This is what I do sometimes. NQ moves twice the rate of ES Long 1 contract NQ Short 2 Contracts ES Once You reach profit target, say $100 on NQ. close NQ. Now your ES is about -$100 wait for ES profit to be around 0, then close Repeat above steps.
It's called an intermarket spread. If you get the ratios right you get huge margin discounts from CME.
why not it gives the illusion of a hedge so it calms nerve but they don't always move step and step. Last friday at the open for example long 1NQ short 2ES would still lose.
Just how BIG is your position? At least 200 ES lots? If not, what's the point of hedging? Think about it. When you hedge, you make no money.

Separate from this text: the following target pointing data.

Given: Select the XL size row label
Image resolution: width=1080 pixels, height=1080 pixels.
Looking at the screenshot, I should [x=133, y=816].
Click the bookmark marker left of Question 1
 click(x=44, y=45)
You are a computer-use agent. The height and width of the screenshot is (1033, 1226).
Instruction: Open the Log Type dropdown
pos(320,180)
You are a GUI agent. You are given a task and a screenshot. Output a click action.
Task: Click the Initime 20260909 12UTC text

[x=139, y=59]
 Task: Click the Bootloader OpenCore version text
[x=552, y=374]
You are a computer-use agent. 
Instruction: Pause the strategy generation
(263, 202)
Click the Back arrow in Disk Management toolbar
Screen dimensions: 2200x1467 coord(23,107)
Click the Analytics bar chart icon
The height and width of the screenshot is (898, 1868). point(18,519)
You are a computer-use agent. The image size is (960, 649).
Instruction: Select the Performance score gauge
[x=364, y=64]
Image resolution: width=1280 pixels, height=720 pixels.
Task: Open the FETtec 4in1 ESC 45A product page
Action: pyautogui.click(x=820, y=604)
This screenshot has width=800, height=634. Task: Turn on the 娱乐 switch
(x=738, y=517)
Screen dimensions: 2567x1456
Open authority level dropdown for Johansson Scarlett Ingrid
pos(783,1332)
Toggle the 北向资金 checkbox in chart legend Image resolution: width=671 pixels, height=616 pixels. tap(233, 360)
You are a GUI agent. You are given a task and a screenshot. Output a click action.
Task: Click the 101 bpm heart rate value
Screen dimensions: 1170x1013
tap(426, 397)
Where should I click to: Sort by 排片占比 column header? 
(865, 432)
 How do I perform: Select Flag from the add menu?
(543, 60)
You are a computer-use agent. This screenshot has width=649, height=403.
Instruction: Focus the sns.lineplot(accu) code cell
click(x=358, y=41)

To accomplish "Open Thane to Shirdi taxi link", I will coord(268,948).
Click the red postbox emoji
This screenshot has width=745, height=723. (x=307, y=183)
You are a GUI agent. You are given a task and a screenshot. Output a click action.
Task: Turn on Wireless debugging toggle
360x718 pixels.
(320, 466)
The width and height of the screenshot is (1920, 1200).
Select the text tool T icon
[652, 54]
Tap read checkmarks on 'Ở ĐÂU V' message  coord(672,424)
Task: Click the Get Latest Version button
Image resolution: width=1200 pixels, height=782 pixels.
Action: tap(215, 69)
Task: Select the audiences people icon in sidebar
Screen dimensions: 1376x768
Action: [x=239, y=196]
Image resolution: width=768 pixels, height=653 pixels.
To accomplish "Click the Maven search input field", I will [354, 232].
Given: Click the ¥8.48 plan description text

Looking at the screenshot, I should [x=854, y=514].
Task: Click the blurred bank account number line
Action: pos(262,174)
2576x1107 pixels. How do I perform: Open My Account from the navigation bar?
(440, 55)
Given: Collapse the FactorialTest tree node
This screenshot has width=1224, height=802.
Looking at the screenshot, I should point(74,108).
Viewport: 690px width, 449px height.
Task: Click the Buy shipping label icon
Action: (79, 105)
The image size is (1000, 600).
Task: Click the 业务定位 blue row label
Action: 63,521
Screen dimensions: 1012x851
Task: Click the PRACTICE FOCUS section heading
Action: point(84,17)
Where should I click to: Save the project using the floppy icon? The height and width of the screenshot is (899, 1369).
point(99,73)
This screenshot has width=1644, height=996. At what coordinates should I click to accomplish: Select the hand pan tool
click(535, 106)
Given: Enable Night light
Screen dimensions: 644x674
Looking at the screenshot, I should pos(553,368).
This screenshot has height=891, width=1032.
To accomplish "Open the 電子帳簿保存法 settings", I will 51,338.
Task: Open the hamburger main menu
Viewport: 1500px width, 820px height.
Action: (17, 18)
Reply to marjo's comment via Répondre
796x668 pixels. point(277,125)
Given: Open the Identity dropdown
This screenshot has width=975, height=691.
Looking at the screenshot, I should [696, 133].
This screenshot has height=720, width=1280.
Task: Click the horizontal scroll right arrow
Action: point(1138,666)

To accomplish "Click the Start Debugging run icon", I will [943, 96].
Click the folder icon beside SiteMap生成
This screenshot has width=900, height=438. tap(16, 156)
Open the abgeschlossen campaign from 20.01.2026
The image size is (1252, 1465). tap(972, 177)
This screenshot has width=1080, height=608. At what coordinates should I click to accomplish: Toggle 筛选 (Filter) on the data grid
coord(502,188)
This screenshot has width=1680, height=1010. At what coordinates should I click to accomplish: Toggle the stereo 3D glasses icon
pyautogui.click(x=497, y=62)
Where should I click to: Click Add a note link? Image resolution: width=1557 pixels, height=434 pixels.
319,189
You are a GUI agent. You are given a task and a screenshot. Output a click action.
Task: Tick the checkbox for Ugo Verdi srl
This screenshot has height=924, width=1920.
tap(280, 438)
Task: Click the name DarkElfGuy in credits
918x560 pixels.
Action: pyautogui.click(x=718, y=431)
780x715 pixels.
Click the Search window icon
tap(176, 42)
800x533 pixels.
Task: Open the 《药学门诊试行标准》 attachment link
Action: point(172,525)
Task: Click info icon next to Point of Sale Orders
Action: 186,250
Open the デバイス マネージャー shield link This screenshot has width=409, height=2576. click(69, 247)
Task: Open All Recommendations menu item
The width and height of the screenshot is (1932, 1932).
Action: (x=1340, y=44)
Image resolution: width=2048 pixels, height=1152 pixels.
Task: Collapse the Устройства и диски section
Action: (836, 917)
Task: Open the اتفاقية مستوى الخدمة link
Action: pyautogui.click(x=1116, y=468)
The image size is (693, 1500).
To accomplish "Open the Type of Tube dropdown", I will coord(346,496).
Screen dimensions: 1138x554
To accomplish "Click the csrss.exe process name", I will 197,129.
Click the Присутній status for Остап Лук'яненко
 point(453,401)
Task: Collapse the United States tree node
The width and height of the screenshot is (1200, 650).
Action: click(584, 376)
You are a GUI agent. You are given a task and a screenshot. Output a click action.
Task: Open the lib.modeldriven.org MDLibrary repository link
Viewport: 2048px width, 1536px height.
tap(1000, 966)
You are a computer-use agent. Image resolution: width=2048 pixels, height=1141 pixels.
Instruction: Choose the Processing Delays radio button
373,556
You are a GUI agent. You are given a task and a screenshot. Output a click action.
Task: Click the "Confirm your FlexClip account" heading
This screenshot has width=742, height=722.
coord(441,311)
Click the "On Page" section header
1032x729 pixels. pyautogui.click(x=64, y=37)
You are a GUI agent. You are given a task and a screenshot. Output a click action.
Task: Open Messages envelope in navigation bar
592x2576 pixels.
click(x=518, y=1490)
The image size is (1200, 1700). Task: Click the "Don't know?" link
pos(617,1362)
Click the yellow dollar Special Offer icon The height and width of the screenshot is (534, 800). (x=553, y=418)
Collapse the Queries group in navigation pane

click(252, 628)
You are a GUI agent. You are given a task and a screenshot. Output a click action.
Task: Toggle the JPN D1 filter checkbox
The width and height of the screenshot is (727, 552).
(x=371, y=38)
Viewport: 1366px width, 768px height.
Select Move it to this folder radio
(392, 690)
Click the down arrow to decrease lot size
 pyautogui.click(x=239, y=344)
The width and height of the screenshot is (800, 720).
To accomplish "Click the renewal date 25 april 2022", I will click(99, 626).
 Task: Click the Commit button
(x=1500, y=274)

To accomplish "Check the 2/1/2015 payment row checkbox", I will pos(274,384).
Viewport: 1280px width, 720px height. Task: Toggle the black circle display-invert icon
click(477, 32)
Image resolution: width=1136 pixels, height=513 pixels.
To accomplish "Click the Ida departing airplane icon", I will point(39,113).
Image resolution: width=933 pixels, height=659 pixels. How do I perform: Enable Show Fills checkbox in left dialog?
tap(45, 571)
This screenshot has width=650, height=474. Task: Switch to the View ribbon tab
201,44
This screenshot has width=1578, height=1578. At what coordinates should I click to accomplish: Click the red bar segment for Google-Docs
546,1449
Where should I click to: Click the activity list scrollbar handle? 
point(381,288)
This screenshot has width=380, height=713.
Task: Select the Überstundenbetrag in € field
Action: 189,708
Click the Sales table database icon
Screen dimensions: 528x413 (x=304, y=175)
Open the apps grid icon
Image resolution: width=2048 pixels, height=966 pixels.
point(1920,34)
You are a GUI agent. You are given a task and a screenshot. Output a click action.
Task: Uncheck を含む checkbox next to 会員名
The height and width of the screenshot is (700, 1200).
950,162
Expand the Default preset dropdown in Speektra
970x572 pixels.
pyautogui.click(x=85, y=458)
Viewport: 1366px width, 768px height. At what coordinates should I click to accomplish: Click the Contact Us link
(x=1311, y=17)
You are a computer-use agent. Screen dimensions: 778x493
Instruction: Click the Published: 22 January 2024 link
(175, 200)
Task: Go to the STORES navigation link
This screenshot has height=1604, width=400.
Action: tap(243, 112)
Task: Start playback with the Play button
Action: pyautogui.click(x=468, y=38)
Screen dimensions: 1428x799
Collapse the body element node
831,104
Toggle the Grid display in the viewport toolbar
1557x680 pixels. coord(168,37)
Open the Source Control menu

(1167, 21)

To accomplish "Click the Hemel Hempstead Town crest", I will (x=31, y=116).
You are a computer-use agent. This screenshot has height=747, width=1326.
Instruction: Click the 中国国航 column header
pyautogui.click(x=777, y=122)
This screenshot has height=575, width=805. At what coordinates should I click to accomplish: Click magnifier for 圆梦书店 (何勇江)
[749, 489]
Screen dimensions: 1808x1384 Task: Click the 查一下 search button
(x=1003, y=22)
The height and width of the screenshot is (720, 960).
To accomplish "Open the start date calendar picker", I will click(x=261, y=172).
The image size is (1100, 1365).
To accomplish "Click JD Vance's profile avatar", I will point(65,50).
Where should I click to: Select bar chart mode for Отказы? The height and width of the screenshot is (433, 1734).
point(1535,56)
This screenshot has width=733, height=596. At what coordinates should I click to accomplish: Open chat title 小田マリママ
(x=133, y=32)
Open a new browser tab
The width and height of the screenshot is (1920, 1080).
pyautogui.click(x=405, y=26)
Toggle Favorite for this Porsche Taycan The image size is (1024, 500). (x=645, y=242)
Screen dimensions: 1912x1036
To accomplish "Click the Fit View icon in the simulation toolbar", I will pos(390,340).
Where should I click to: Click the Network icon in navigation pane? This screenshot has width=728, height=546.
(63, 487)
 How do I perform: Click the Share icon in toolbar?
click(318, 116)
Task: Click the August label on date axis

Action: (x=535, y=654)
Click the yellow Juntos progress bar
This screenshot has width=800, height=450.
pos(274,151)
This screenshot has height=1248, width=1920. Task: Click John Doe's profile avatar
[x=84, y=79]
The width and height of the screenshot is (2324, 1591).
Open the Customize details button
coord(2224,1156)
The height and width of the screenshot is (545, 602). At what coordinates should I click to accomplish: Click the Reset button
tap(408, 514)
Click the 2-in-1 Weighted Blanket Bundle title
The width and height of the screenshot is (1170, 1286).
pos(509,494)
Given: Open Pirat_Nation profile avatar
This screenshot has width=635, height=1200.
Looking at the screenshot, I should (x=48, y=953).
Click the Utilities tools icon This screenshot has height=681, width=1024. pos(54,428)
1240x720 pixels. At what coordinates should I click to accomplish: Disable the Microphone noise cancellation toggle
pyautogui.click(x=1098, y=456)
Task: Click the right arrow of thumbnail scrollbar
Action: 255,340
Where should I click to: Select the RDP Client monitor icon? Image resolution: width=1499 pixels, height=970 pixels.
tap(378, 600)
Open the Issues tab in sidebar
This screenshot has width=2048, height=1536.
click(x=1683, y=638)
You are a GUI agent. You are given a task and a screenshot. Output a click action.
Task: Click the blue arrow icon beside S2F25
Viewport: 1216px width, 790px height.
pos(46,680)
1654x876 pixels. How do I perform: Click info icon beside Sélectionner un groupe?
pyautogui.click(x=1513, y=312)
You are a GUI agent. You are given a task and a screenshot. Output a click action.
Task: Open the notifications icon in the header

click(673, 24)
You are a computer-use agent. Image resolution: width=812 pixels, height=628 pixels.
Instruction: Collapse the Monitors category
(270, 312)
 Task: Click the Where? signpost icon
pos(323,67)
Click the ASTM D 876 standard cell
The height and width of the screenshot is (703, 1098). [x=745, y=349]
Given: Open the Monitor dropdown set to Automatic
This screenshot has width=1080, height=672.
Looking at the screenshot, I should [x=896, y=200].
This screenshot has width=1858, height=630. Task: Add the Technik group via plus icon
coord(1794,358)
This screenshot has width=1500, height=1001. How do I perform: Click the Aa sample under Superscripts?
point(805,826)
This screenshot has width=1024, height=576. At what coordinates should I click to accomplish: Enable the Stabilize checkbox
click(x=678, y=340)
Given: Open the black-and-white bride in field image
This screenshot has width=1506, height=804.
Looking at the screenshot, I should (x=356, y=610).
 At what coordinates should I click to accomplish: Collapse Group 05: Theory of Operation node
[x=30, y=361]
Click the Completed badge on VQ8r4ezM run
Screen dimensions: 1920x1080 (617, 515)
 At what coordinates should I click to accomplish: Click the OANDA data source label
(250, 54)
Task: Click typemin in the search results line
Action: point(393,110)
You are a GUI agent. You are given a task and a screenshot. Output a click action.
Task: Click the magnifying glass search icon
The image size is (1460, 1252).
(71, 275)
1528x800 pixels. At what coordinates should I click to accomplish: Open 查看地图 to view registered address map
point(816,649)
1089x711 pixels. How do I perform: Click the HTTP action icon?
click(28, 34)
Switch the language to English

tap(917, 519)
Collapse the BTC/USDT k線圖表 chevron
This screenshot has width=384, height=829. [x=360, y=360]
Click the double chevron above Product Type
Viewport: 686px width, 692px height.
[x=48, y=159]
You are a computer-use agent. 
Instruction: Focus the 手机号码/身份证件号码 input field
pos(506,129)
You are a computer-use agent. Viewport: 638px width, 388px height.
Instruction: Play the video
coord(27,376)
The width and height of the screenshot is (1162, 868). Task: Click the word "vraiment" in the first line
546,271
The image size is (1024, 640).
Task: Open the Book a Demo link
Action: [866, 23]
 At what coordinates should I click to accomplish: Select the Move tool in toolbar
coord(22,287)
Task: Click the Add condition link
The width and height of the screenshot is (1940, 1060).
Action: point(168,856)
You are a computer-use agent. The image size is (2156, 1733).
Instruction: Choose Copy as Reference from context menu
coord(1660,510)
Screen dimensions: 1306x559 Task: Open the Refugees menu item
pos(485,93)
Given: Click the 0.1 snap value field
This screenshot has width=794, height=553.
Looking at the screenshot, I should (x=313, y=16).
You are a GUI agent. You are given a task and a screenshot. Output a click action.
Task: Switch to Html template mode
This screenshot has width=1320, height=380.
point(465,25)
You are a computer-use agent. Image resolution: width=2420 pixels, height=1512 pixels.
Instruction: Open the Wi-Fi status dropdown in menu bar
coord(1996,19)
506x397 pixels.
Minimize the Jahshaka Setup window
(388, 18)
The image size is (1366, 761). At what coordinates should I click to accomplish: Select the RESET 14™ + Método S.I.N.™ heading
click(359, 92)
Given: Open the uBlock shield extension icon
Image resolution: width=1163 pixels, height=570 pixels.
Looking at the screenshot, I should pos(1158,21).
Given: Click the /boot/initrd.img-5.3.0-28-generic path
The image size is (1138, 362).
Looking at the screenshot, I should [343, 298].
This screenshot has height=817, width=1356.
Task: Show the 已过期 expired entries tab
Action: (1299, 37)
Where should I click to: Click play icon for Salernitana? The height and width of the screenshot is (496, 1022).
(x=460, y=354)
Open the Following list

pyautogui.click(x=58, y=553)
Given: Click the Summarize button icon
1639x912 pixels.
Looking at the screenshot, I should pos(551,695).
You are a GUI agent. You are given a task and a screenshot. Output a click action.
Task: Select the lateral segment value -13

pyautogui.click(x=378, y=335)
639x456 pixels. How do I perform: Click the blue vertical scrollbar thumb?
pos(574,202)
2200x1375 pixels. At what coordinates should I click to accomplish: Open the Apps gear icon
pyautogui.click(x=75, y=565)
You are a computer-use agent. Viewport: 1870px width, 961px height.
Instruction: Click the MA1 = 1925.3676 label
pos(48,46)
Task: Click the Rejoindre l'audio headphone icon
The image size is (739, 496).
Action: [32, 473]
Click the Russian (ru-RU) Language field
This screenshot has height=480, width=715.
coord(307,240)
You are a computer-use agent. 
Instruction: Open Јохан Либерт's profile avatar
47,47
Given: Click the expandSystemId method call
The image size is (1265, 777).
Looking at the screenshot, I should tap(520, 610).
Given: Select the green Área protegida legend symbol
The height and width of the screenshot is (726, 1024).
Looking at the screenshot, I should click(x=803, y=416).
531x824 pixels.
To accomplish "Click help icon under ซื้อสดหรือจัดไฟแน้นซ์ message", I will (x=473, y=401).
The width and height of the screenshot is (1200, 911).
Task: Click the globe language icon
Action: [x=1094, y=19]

You're merely tying up your capital, not to mention racking up needless commission.
Oh, I thought 1 contract meant 1000 lots. Anyway, though I'm being facetious about it, my point is that it makes no sense to "hedge" your 1 lot trade. Let's consider your example in the OP: Long 1 contract NQ Short 2 Contracts ES Once You reach profit target, say $100 on NQ. close NQ. Now your ES is about -$100 wait for ES profit to be around 0, then close How can you be sure the market WILL REVERSE after you close out your NQ??? What happens if it continues to go higher? Ever thought about that? Then will you hedge your losing ES with NQ again? You'll soon end up with a slopfest, from which your losses will only mount more larger than you initially anticipated. (Trust me, I've used this strategy often in the past. It's not so simple in practice.) Only way to profit by this method is by getting in at or near the bottom and get out at the top, but who can do that time after time?